Once fat has accumulated in cells and enlarged the cell size, you want to remove it. The only way to remove fat is by exercise. If you exercise at a low intensity (60 to 70 percent of your target heart rate–see Fueling the Firefighter, December 1995, for formula) for a long duration, you will activate the fat–burning system. If you jump into exercise at a high intensity, you will use glycogen as a primary fuel. Glycogen can be stored gor about 45 minutes. Once it is gone, it must be replenished through eating.

Let`s cover some basic physiology about how the fat burning system is activated. Muscle has glycogen in it for fuel; the fat is outside the muscle. Exercise causes muscles to generate heat and burn calories. During low-intensity (aerobic) exercise, oxygen is readily available and the body will oxidize or burn fat. If oxygen is limited–during anaerobic activities, for example–the body uses glycogen.

An enzyme in the muscle, lipo protein lipase (LPL) is the Pacman® of fat. When activated by hunger, the fat can supply fuel to the muscle as long as oxygen is available. The enzyme breaks the fat cell apart into smaller pieces, and the body then flushes the fat by products from the muscle. Waste products are eliminated through urine and sweat. They are both water-based; and, therefore, water must be available from some source to generate a cleansing process.

Water is obtained from blood that is continuously flowing through the muscle. The blood is comprised of mostly water, some vitamins and minerals from the food we eat, and oxygen from the air we breathe. The volume of blood is dependent on the amount of water in the body. If enough water is not present in the body, the blood volume will be low and less flushing will occur. This principle is reflected in Figure 3.

To maintain a good blood flow in the body at all times, drink eight to 10 eight-ounce glasses of water a day. Add an additional two to four ounces for every 15 minutes of exercise–and possibly even more in a very hot and/or humid climate.
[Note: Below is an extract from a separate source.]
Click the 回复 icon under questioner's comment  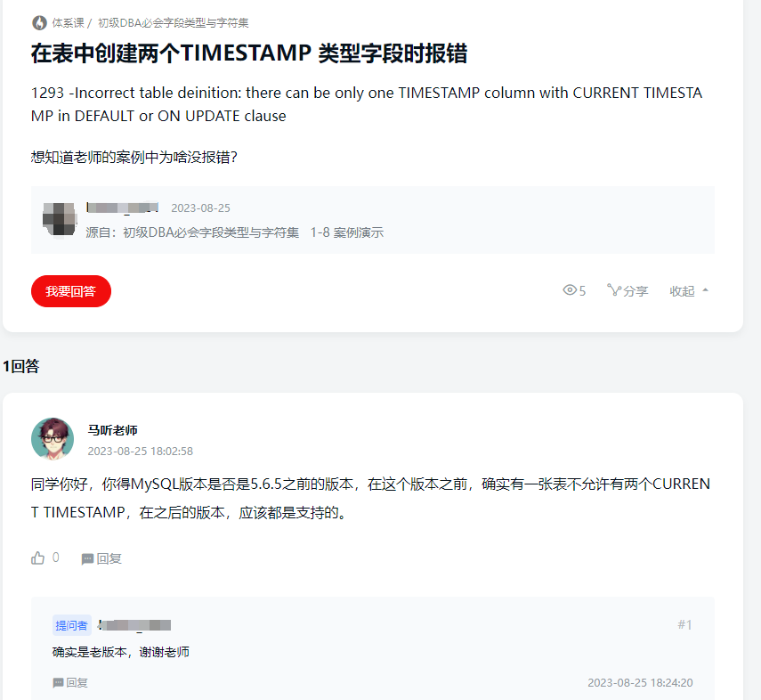[x=58, y=683]
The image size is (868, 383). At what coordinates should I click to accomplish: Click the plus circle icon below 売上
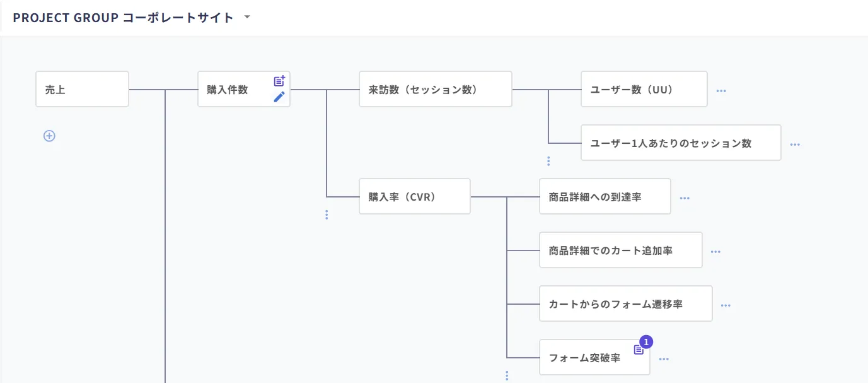tap(49, 136)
Train your body to take in water during exercise to avoid dehydration, side stitches, and muscle soreness.

This intake does not include other liquids. If you drink caffeinated products, you are actually losing more water than you are holding onto due to the diuretic effect of the caffeine. If you drink soda or juices from concentrates, the body has to dilute the sugar to carry it across the membrane for use. Additional water is needed to do this, more than the base amount. A cup of coffee requires one to two extra glasses, and soda requires four to five extra glasses of water for digestion.
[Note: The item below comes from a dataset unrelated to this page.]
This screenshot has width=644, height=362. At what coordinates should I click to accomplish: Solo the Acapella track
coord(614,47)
When considering drinks to use during the rehabilitation cycles of a fire, look for those that have glucose polymers and fructose. Try to avoid products with sucrose, dextrose, corn syrup, or sugar on the label. One product, Take Up®, developed by Joseph Bonnano, a firefighter in the City of New York (NY) Fire Department, has exactly what you need. There are others on the market; the key is to find one you like because if you do not like the flavor you will not use it, and thus it will not work.

Now, you can see how important it is to drink lots of water to properly cool the body and facilitate a good flushing of waste products. While it is important to exercise, you do not need to overexert yourself if your ultimate goal is to burn body fat. The key is consistency, at least four times per week for 30 to 45 minutes in the beginning. Once you have initiated the fat-burning principle in your body, you can maintain your conditioning level with three 30- to 45-minute sessions per week. n




CAROLINE SMITH, M.S., is president of SportSense Co., a Dallas-based consulting firm that works with individuals and groups on exercise and nutrition. She has a master of science degree in exercise physiology and bachelor`s degrees in psychology and nutrition. Smith also is wellness coordinator for the City of Richardson, Texas, where she created and implemented a physical fitness assessment and exercise prescription program for firefighters.